The thing that struck me is that nearly everyone, regardless of perspective, had an answer. The one thing that almost nobody wanted to settle for was mystery.
Mystery.
This is something that makes many of us uncomfortable. We want an answer to everything. We want an explanation, regardless of how unreasonable. In our world it is better to have an unreasonable pseudo-scientific answer to cover the mystery than it is to live in the tension of the mystery.
Mystery is a vacuum of knowledge that threatens us. We are afraid to be found out. We don't want to be thought of as stupid. So, we create answers and fill in the gaps with arguments that sound good.
The problem with this is that it makes learning anything new nearly impossible. Especially when learning something new threatens the structure we created to protect us from the mystery.
When there is no mystery we cannot learn.
When we cannot learn we cease a search for what is true.
Mystery is legit.
I don't know if it's mystery that people find threatening so much as knowledge. In my experience, there seems to be this idea that there needs to be some kind of unknowable mystery in order to justify the existence of/belief in God. If there exists a "naturalistic" explanation for something, then God is "unnecessary" and therefore doesn't exist.
ReplyDeleteI think that way of thinking is fallacious, but in my experience, is what drives most of the division and argument regarding evolution - scientifically minded unbelievers justify unbelief by simply making God "unnecessary" and in defense, believers feel the need to preserve some sort of unknowable mystery to justify belief in God.
IMO, the entire distinction between "natural" and "supernatural" is a bit silly and unnecessary. If God does exist, and He is the creator of what we call "the natural world," then what could possibly be more natural than God Himself? Why does there have to be some violation of the natural order or physical laws for something to be considered a work of God, when God Himself is the designer?
As a software engineer, if I have to violate the rules of a program, or smash through the architecture, or rewrite something every time I want to make a change, or if the whole program has to be stopped and restarted to change a single value, I consider that a poorly designed piece of software. A good design is one where I can work with and through the rules and architecture to do what needs to be done, and where I can build on top of what I've already done rather than constantly re-writing it, and at best I can tweak and tune values without even stopping a running program.
MattLanting I don't disagree with anything you said. Except that I would say the believers who "feel the need to preserve some sort of unknowable mystery to justify belief in God" are afraid of real mystery. The non-believers are afraid to admit there are some things they just don't know or can't know.
ReplyDeleteI'm talking from a broader level than the evolution/creation debate. True mystery creates uncertainty and believer/non-believer both hate uncertainty. The believer alleviates mystery with "it's God" and the non-believer alleviates it with pseudo-science. The uncertainties of life are the spaces where mystery exists and it's in those spaces where we can attain knowledge and grow.
I think in a nutshell we're saying the same thing, just a little differently.
danielmrose Nature abhors a vacuum :P
ReplyDelete@MattLanting yes it does! =D
ReplyDeleteRead a book a while ago written by a couple of Christian scientists who offered several plausible views about creation based on the latest discoveries that evolution could easily fit into.

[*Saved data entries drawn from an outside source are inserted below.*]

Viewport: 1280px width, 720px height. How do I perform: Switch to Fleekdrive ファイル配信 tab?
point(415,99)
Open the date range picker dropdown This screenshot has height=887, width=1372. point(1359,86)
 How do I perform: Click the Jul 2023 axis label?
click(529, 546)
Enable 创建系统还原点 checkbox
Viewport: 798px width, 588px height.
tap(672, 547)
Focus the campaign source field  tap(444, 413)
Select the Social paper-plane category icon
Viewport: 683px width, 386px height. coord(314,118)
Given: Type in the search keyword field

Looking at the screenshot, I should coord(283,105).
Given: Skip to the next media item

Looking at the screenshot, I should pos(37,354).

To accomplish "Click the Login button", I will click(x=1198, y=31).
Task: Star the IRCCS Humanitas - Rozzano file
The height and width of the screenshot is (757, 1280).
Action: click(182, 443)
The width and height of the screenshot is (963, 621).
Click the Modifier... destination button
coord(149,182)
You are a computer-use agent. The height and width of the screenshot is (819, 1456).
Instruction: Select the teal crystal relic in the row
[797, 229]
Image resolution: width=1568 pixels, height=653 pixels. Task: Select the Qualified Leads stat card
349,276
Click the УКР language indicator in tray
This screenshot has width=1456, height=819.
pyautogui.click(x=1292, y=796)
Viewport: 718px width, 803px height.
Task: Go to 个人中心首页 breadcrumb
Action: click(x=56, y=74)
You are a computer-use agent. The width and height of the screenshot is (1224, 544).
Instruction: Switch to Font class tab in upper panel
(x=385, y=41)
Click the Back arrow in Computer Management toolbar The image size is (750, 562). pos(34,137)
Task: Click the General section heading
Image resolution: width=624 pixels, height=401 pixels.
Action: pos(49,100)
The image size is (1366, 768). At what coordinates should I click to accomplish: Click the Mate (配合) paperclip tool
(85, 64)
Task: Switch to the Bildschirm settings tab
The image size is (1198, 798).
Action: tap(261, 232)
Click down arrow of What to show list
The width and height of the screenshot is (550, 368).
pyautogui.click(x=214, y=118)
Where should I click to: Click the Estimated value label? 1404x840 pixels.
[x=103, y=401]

The main point was that God is the source of all knowledge so we Christians should not in any way whatsoever fear any science. If science disproves a theory we formerly held sacred, God is still God while we may just have to change our own theory. After all, our views, including all science, are no more than our interpretation of reality based on what we currently know. The shortcoming of evolution is that none of the current theorists were actually THERE. No eye-witness accounts. Carbon-dating is merely a model that assumes a certain set of conditions that may or may not have been true. Long ago, science generally held that the world was flat but when empirical (as in duplicable) knowledge surpassed that theory, we had to adapt. We can't duplicate a past none of us were part of. And even if we could, God was still God before AND after our theories. I find that extraordinarily liberating.